Württemberg: Kirchenschließung auf Vorrat Totschlag für Kirchengemeinden Initiative "Zukunftswerkstatt Heidenheimer Kirchengemeinden" stellt alternativen Kostenplan auf

„Die jüngsten Angaben von Dr. Karl-Heinz Schlaudraff über die als dramatisch bezeichnete Entwicklung des Defizits beim laufenden Haushalt sind zumindest von einem Teil der in den Entscheidungsprozess eingebundenen Kirchenmitglieder nicht unwidersprochen zur Kenntnis genommen worden. Die Kritik kommt aus den Reihen der „Zukunftswerkstatt Heidenheimer Kirchengemeinden“, in dem sich Mitglieder der Auferstehungs- und Waldkirchengemeinde zusammengefunden haben, um ein alternatives Sparkonzept zu entwickeln, das ohne die Schließung der auf die Rote Liste geratenen Christus- und Waldkirche auskommt.“

In diesem Zusammenhang werden auch die Hochrechnungen der mittelfristigen Finanzplanung der Gesamtkirchengemeinde durchleuchtet, die die Steigerungen von Personal- und Sachkosten berücksichtigen.

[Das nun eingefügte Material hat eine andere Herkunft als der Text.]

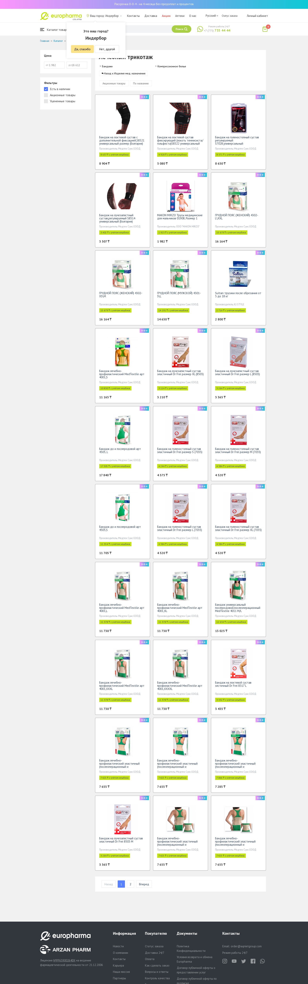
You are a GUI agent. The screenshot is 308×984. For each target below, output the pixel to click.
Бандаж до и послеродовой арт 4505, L (120, 452)
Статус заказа (229, 15)
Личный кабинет (257, 16)
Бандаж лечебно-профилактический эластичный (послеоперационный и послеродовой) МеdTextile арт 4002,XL (177, 846)
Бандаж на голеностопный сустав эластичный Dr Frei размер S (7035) (179, 452)
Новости (118, 946)
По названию (141, 85)
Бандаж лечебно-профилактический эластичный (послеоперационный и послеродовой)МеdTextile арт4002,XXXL (235, 846)
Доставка (150, 16)
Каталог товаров (55, 29)
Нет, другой (107, 49)
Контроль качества (157, 978)
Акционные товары (114, 85)
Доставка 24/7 (154, 953)
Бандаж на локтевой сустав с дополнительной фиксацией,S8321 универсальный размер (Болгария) (121, 142)
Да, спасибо (82, 49)
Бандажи (107, 66)
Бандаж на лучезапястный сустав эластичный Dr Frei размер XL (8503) (180, 374)
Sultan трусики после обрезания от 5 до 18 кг (238, 296)
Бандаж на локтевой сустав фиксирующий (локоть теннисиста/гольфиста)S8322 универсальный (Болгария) (180, 143)
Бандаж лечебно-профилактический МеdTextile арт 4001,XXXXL (179, 688)
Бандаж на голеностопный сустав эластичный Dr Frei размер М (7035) (238, 452)
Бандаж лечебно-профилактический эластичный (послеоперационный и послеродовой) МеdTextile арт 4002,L (119, 769)
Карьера (118, 965)
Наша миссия (121, 972)
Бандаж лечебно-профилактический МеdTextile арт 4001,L (121, 610)
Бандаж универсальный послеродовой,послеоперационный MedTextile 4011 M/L (237, 610)
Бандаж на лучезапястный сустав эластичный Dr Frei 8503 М (121, 841)
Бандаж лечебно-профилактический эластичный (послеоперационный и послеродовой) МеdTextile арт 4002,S (235, 769)
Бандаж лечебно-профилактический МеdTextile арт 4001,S (121, 376)
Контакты (133, 16)
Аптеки (179, 16)
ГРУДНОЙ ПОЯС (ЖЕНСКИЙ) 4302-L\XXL (236, 218)
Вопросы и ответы (156, 972)
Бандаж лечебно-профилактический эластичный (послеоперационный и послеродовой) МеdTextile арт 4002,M (177, 769)
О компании (120, 953)
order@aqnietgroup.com (246, 946)
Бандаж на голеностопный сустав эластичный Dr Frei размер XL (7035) (238, 530)
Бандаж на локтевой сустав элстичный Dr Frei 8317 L (233, 686)
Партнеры (119, 978)
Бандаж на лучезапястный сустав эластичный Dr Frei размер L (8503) (237, 374)
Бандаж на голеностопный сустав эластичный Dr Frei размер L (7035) (179, 530)
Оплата (149, 959)
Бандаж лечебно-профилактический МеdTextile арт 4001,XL (179, 610)
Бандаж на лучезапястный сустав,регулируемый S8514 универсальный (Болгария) (117, 220)
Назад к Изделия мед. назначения (124, 75)
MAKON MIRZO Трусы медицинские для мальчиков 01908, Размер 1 (180, 218)
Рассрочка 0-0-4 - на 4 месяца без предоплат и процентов (154, 4)
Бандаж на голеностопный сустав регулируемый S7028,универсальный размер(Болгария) (237, 143)
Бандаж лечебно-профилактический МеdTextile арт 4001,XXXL (121, 688)
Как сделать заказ (157, 965)
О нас (192, 16)
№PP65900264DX (64, 960)
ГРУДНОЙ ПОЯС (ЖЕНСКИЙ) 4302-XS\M (120, 296)
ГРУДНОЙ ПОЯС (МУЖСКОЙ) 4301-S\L (179, 296)
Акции (166, 16)
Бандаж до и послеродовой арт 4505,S (120, 530)
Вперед (144, 886)
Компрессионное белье (172, 66)
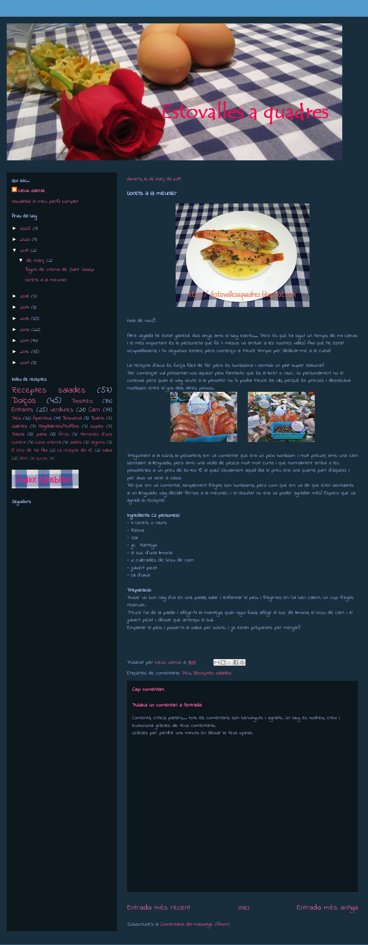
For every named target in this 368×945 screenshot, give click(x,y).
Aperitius (42, 418)
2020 (26, 239)
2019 (25, 251)
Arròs (64, 434)
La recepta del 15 (75, 450)
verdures (62, 410)
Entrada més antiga (327, 907)
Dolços (24, 401)
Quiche (42, 459)
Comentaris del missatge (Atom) (195, 924)
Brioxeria (72, 418)
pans (41, 434)
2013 (25, 319)
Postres (82, 401)
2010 (25, 352)
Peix (186, 673)
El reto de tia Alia (30, 450)
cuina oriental (48, 442)
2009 (25, 363)
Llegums (98, 442)
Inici (243, 907)
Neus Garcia (31, 191)
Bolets (97, 418)
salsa (107, 450)
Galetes (19, 426)
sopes (96, 426)
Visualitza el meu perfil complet (45, 201)
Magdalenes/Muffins (58, 426)
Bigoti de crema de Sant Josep (59, 270)
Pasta (18, 434)
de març (36, 261)
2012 (25, 330)
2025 (26, 228)
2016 (25, 296)
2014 (25, 307)
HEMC (23, 459)
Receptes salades (212, 673)
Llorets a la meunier (46, 280)
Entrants (22, 410)
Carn (94, 410)
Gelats (76, 442)
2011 (25, 341)
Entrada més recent (158, 907)
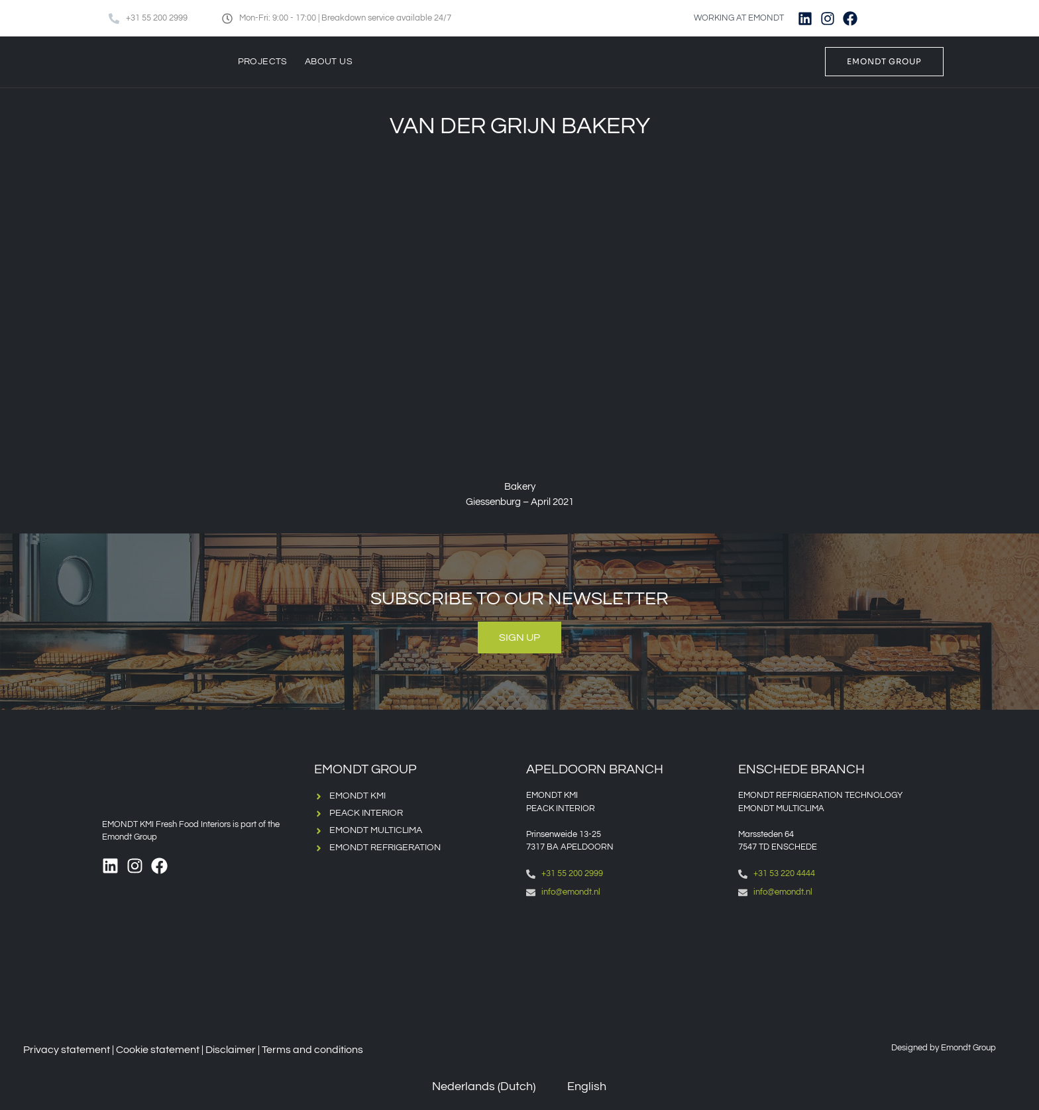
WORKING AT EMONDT (739, 18)
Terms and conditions (312, 1049)
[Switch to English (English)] (577, 1087)
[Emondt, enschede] (837, 964)
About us (329, 61)
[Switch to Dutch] (886, 18)
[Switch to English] (911, 18)
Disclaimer (230, 1049)
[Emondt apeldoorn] (625, 964)
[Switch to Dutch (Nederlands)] (474, 1087)
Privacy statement (66, 1049)
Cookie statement (157, 1049)
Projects (263, 61)
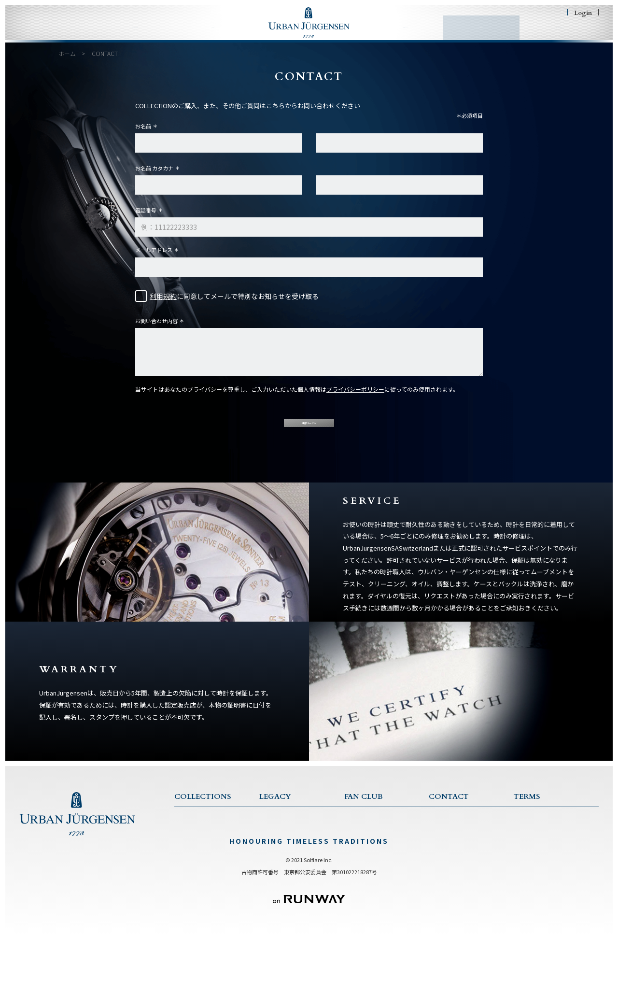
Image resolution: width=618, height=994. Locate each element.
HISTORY (272, 851)
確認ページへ (309, 438)
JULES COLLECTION (203, 877)
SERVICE (441, 851)
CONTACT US (449, 839)
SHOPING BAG (551, 35)
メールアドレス (153, 257)
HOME (53, 35)
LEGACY (215, 35)
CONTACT (469, 35)
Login (583, 12)
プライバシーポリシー (355, 397)
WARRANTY (447, 864)
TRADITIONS (278, 864)
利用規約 (163, 304)
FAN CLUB (400, 35)
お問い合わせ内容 (156, 328)
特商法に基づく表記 (540, 864)
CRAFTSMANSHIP (284, 877)
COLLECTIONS (133, 35)
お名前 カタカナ (154, 176)
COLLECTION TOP (201, 839)
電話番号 (145, 218)
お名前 (143, 134)
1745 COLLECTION (202, 864)
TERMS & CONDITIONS (548, 839)
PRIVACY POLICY (538, 851)
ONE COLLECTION (202, 851)
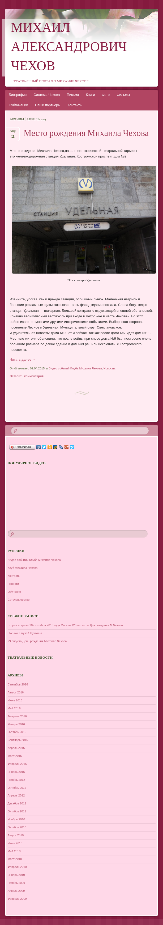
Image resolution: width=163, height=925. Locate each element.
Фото (106, 95)
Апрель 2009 (16, 890)
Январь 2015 (16, 771)
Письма (73, 95)
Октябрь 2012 (17, 787)
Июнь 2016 (15, 700)
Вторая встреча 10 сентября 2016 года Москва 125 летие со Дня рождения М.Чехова (65, 625)
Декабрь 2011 (17, 803)
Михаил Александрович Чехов (69, 47)
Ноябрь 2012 (16, 779)
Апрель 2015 (16, 747)
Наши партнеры (48, 105)
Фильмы (123, 95)
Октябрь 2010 (17, 827)
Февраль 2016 (17, 716)
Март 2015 (15, 755)
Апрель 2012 (16, 795)
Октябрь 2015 (17, 732)
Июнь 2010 (15, 843)
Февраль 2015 (17, 763)
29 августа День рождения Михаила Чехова (37, 641)
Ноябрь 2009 (16, 882)
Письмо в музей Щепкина (25, 633)
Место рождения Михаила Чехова (86, 133)
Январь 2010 (16, 874)
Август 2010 (16, 835)
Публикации (18, 105)
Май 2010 (14, 851)
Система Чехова (46, 95)
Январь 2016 (16, 724)
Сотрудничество (19, 599)
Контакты (74, 105)
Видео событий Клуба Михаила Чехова (75, 368)
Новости (109, 368)
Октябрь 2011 (17, 811)
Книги (90, 95)
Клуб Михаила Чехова (23, 567)
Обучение (14, 591)
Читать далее (23, 359)
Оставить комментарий (27, 376)
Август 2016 (16, 692)
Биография (18, 95)
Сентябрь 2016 (18, 684)
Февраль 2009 (17, 898)
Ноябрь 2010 (16, 819)
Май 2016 (14, 708)
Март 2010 (15, 858)
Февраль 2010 (17, 866)
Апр (13, 132)
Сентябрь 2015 (18, 739)
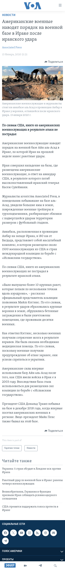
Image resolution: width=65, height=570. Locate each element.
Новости (8, 15)
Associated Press (12, 47)
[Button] (53, 62)
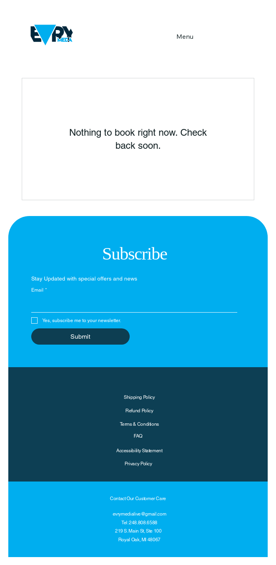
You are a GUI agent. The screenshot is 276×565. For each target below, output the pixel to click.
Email (39, 290)
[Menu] (185, 36)
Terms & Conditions (139, 424)
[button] (245, 35)
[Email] (131, 304)
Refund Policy (139, 410)
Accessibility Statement (139, 450)
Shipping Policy (139, 397)
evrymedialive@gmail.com (139, 514)
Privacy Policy (138, 463)
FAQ (138, 436)
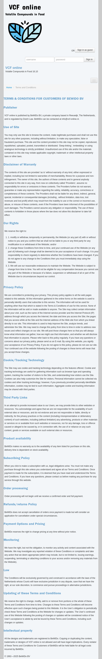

Stufe man die Sonderzuweisung als sofort wegfallend ein und gehe man bei den regulären Einnahmen von Stagnation oder sogar Rückgang aus, könne rein rechnerisch ein von Jahr zu Jahr höheres Defizit ausgewiesen werden, von dem der Dekan seine Einsparziele ableite. Tatsächlich sei jedoch davon auszugehen, dass mindestens bis 2018 mit Sonderzuweisungen in der genannten Größenordnung gerechnet werden könne.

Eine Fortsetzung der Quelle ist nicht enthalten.